## ENUNCIATO DEL PROBLEMA
Indica se le affermazioni (a), (b) e (c) concordano con il brano su Jonas e, per ognuna, rispondi sì o no citando tra virgolette le parole del brano che decidono la risposta. (a) Jonas viene destinato a custodire le memorie dell'umanità all'età di dodici anni. (b) In questo mondo tutte le persone sono in grado di ricordare il passato. (c) Il donatore fa vivere a Jonas soltanto esperienze di gioia.

## BRANO PROPOSTO
⁂

In questo mondo uniforme e protetto, solo una persona ha la capacità di ricordare il passato, da utilizzare in caso di necessità. Jonas, all’età di dodici anni viene destinato a custodire le memorie dell’umanità, a rivivere le emozioni che fino a quel momento gli sono state negate e che gli verranno trasmesse dal donatore. Il suo viaggio nella conoscenza di ciò che è stato cancellato in tutti per consentire alla società di difendersi dal male e dal dolore è una straordinaria immersione nella realtà, un’ intensissima e accelerata introduzione alla realtà: il donatore gli fa vivere esperienze di gioia profonda, e sono cose semplici come una scivolata con la slitta sulla neve e la scoperta di un luogo caldo e buono come una casa dentro la quale una famiglia è riunita per il natale; ma gli fa vivere anche la tragedia della guerra, della morte, del dolore e dell’abbandono.

⁂

## DATI REGISTRATI
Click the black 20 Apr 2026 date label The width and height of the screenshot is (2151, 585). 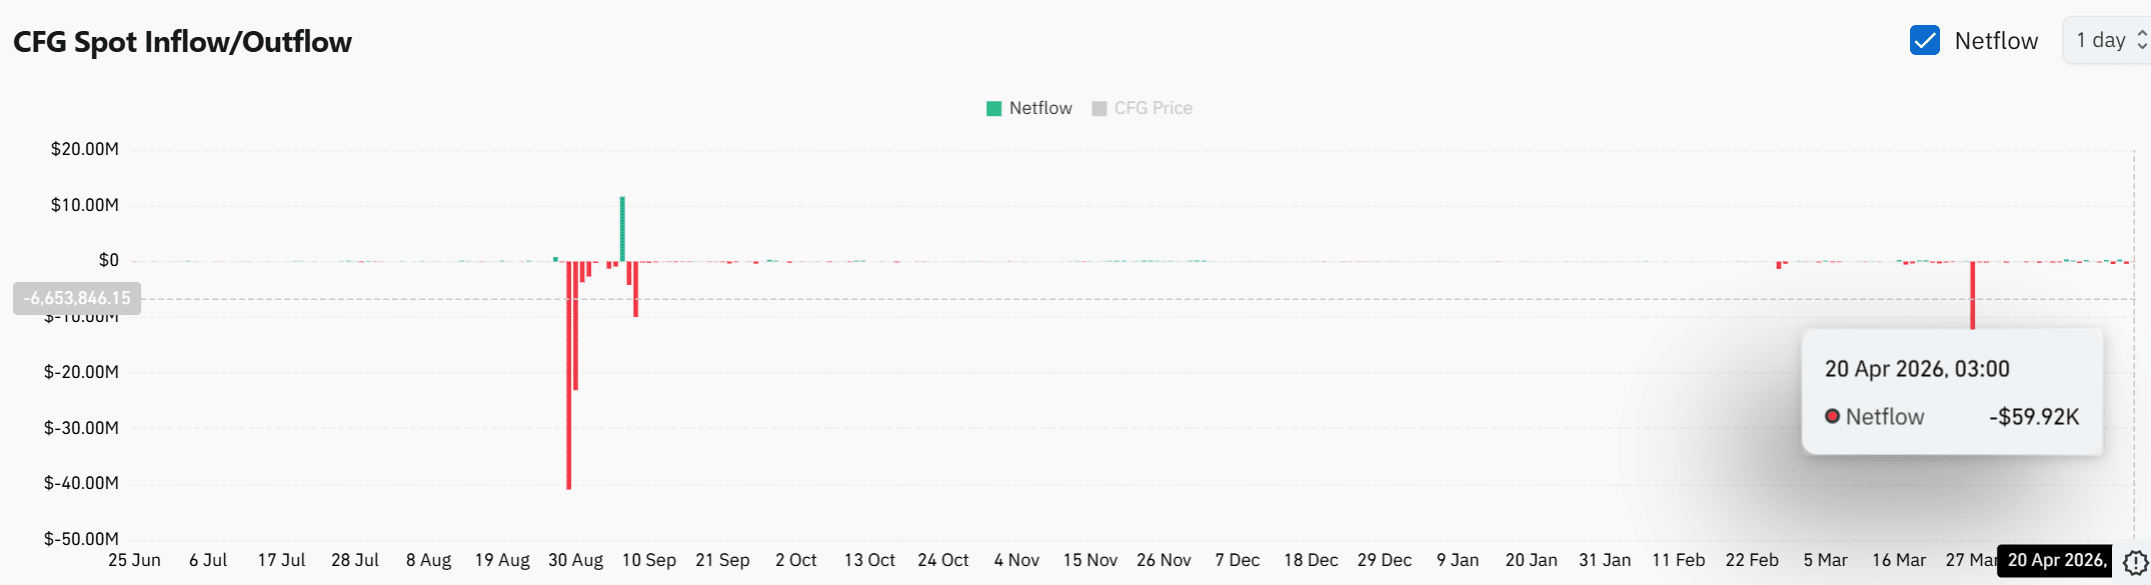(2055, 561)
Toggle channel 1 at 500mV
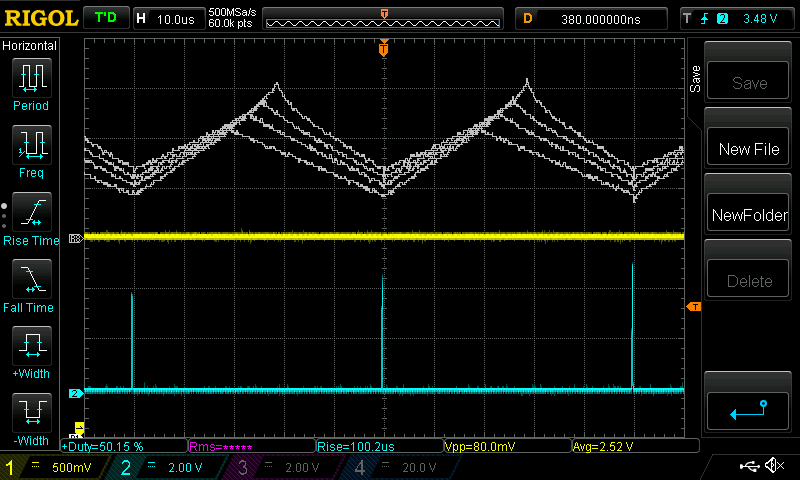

⁂

## SOLUZIONE DEL PROBLEMA
(a) Sì: "Jonas, all’età di dodici anni viene destinato a custodire le memorie dell’umanità".
(b) No: "solo una persona ha la capacità di ricordare il passato".
(c) No: "ma gli fa vivere anche la tragedia della guerra, della morte, del dolore e dell’abbandono".